[Stored items]
-.-.-

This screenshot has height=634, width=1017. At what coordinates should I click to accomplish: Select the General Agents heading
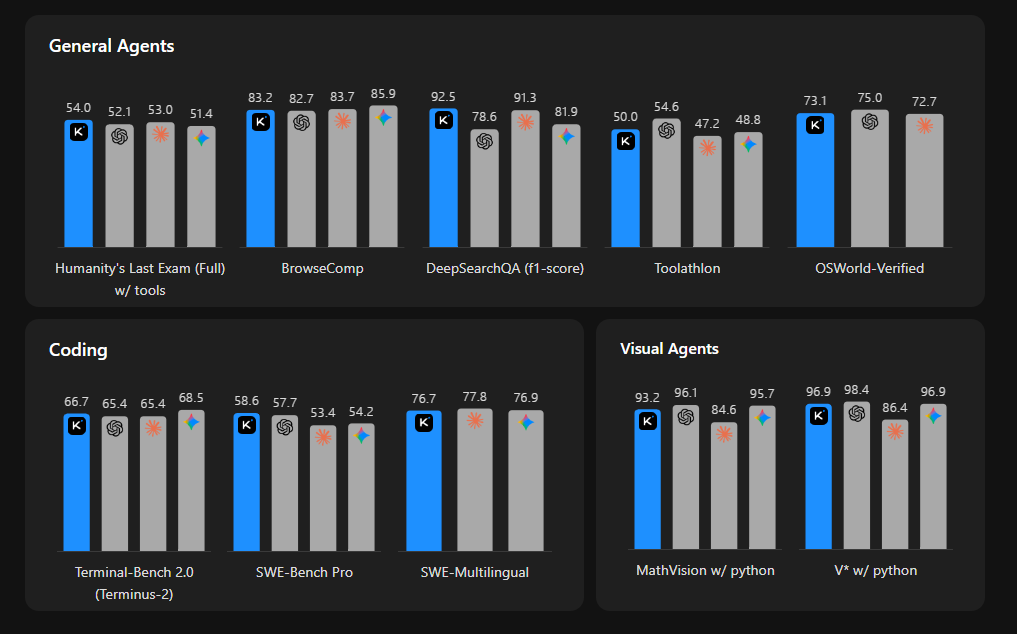(112, 46)

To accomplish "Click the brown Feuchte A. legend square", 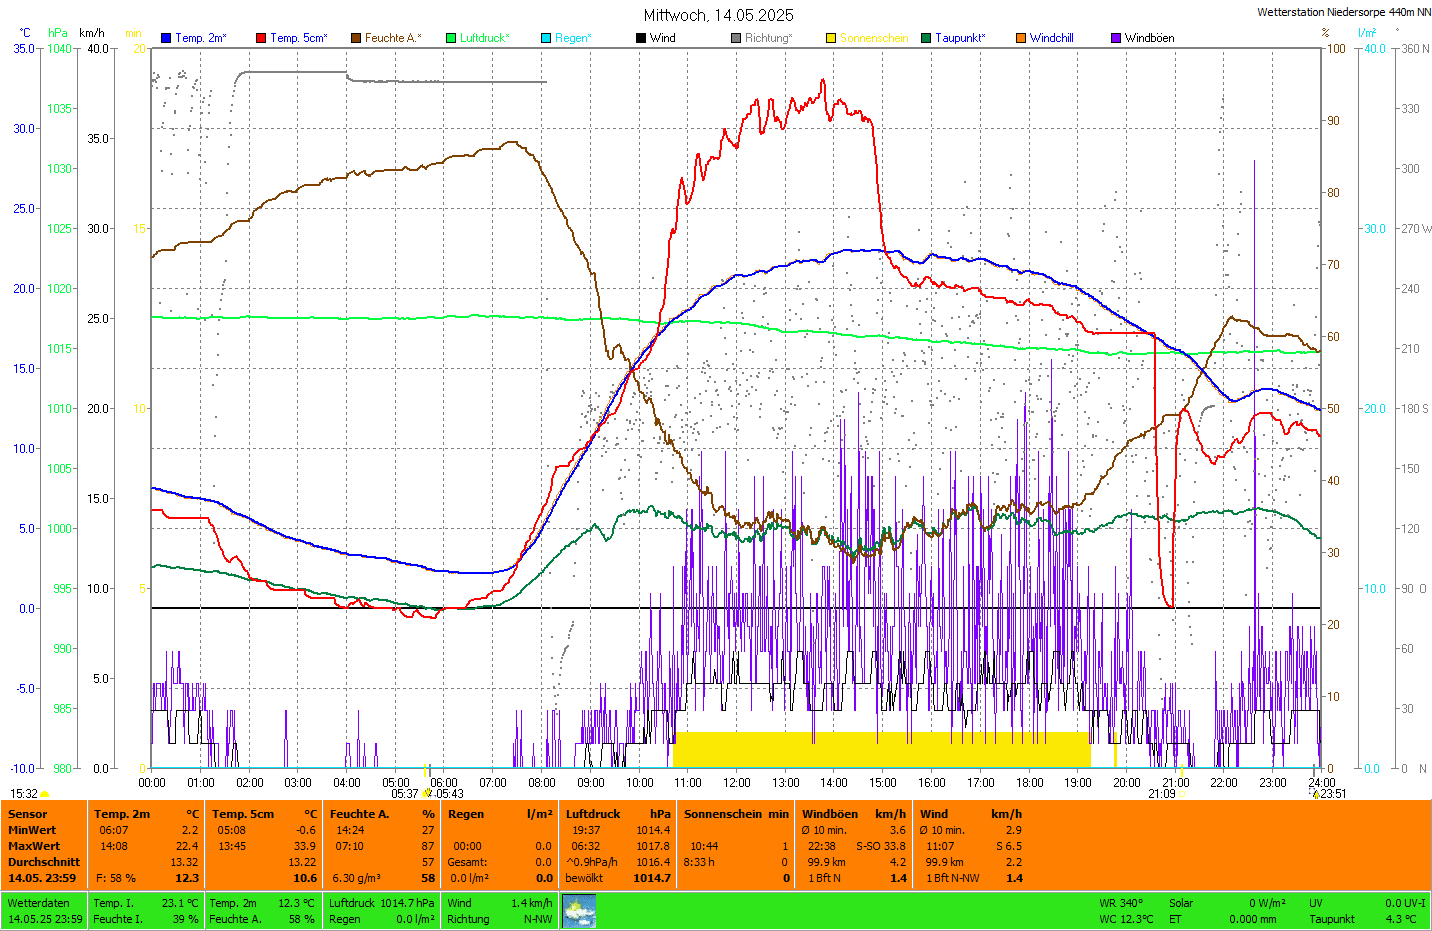I will tap(356, 38).
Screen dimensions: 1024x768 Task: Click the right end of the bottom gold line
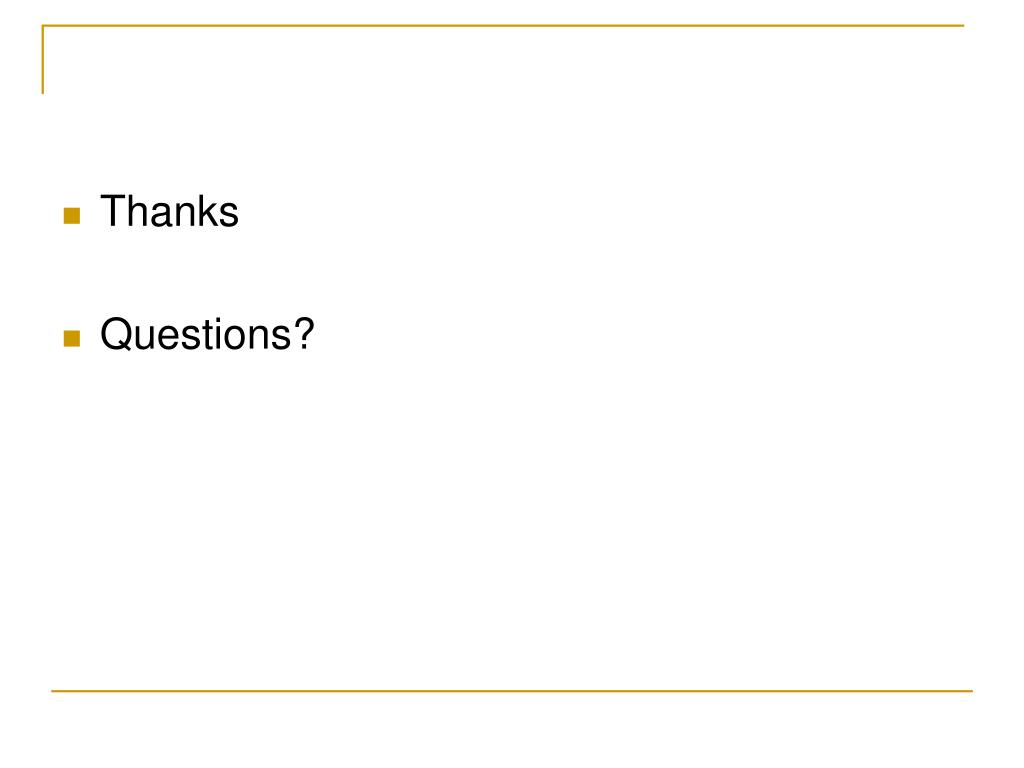pyautogui.click(x=970, y=690)
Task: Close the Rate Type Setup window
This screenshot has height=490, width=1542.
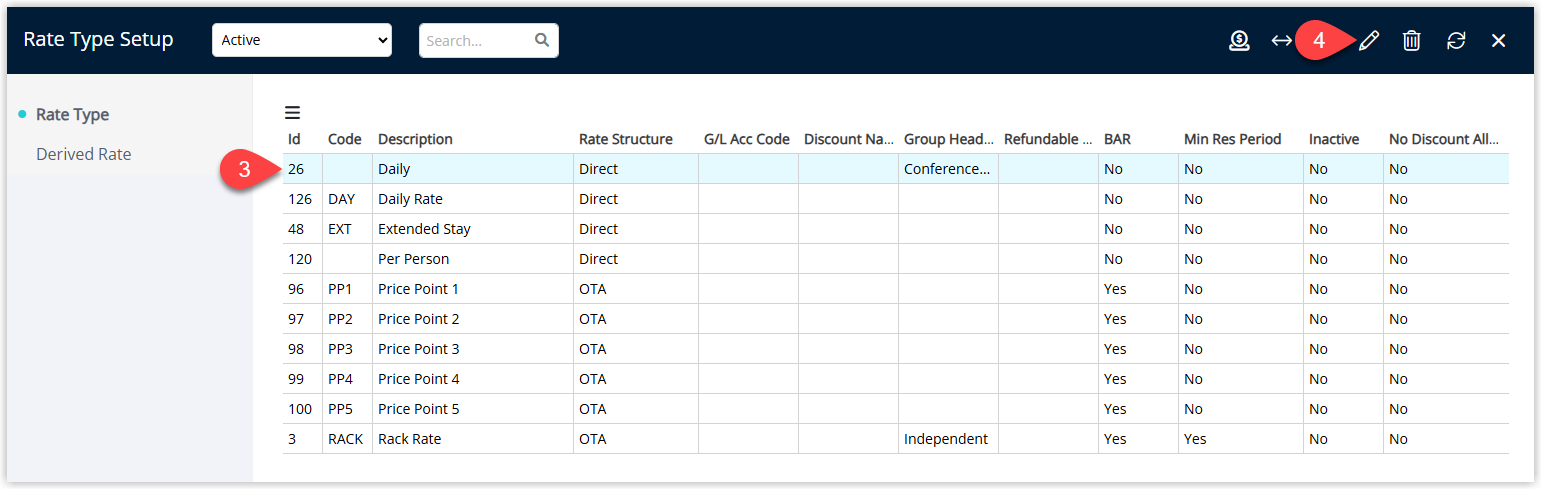Action: click(x=1498, y=41)
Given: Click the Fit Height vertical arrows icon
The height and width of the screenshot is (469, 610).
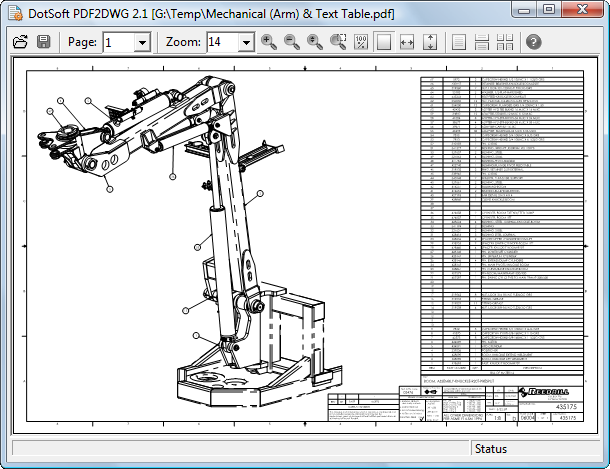Looking at the screenshot, I should click(x=430, y=42).
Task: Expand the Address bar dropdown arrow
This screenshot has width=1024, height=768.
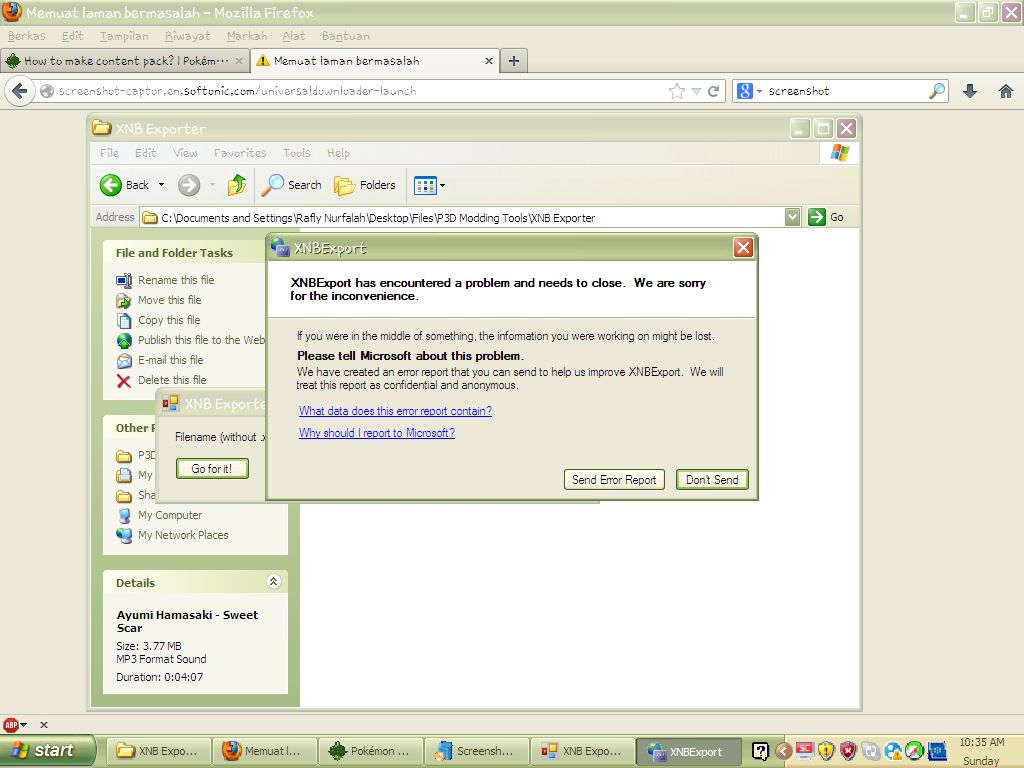Action: point(792,217)
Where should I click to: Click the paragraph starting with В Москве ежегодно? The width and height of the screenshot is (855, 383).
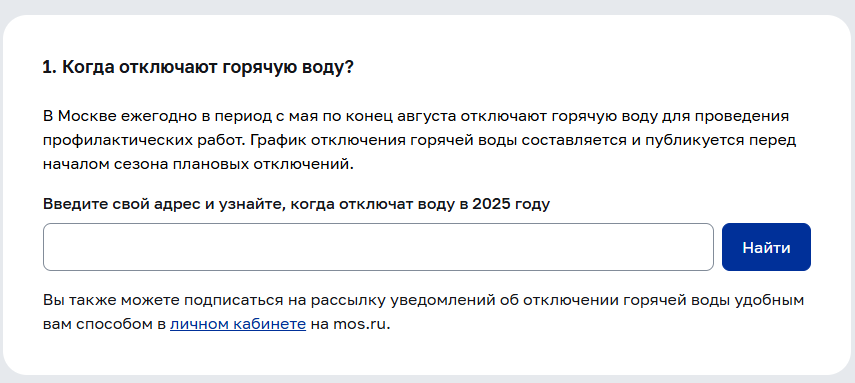pyautogui.click(x=419, y=140)
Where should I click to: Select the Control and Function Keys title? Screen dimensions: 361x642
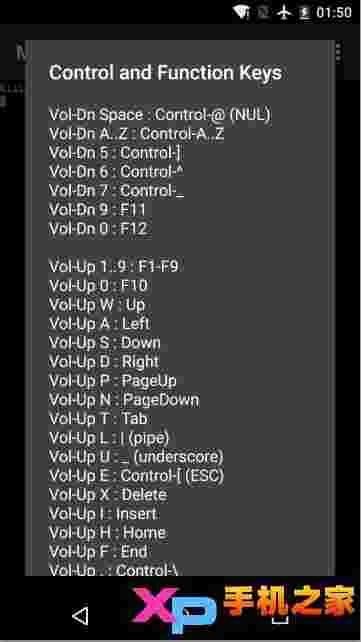click(x=165, y=73)
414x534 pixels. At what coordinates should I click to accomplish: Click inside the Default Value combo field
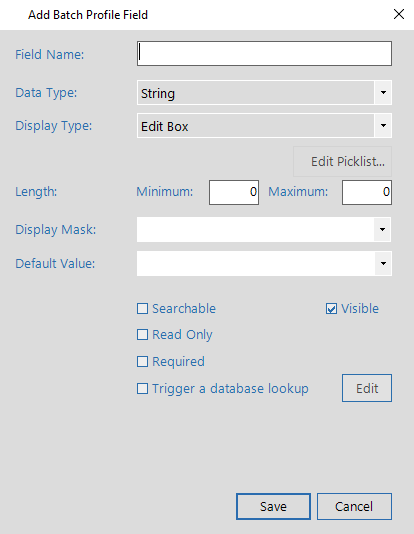point(255,263)
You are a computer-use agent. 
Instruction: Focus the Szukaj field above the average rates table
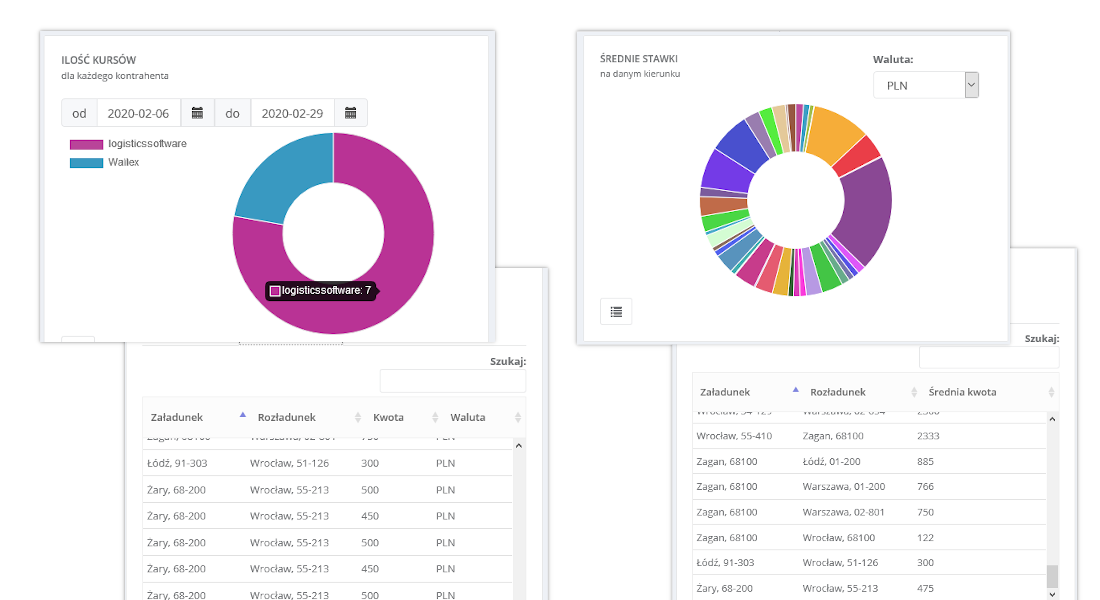[x=988, y=357]
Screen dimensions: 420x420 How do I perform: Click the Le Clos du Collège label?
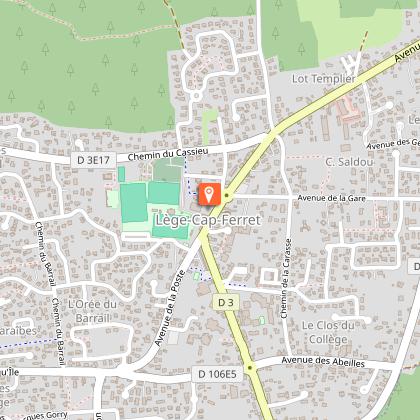[x=328, y=332]
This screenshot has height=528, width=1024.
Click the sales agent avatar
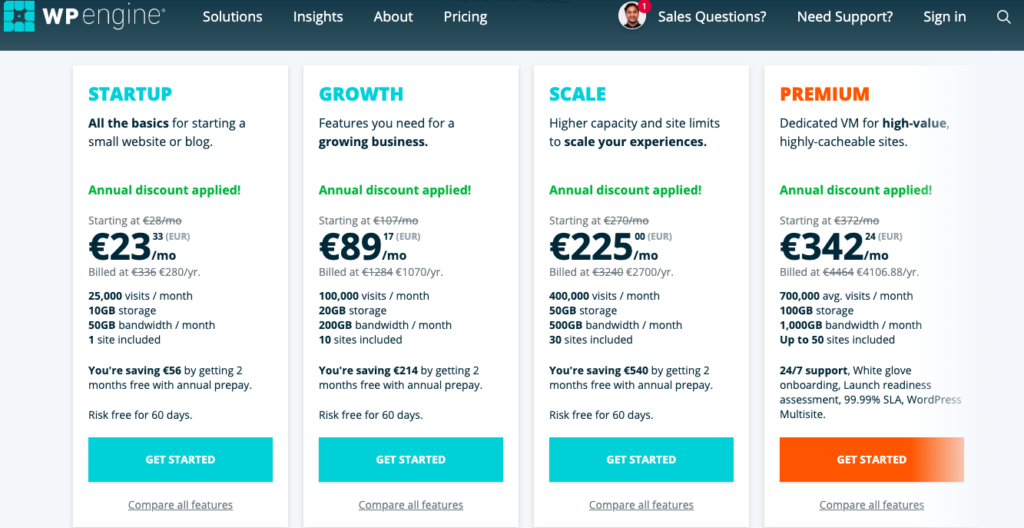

-.-.-

From the line containing "Given: Click the" down to the last line of the entries above, copy each line exactly and nothing more. Leave pictures out.

Given: Click the Fit Height vertical arrows icon
The height and width of the screenshot is (469, 610).
Looking at the screenshot, I should click(x=430, y=42).
Task: Expand the Address bar dropdown arrow
This screenshot has width=1024, height=768.
Action: point(792,217)
Where should I click to: Click the paragraph starting with В Москве ежегодно? The width and height of the screenshot is (855, 383).
pyautogui.click(x=419, y=140)
Where should I click to: Select the Control and Function Keys title? Screen dimensions: 361x642
click(x=165, y=73)
414x534 pixels. At what coordinates should I click to accomplish: Click inside the Default Value combo field
point(255,263)
You are a computer-use agent. 
Instruction: Focus the Szukaj field above the average rates table
[x=988, y=357]
Screen dimensions: 420x420 How do I perform: Click the Le Clos du Collège label?
[x=328, y=332]
This screenshot has height=528, width=1024.
Click the sales agent avatar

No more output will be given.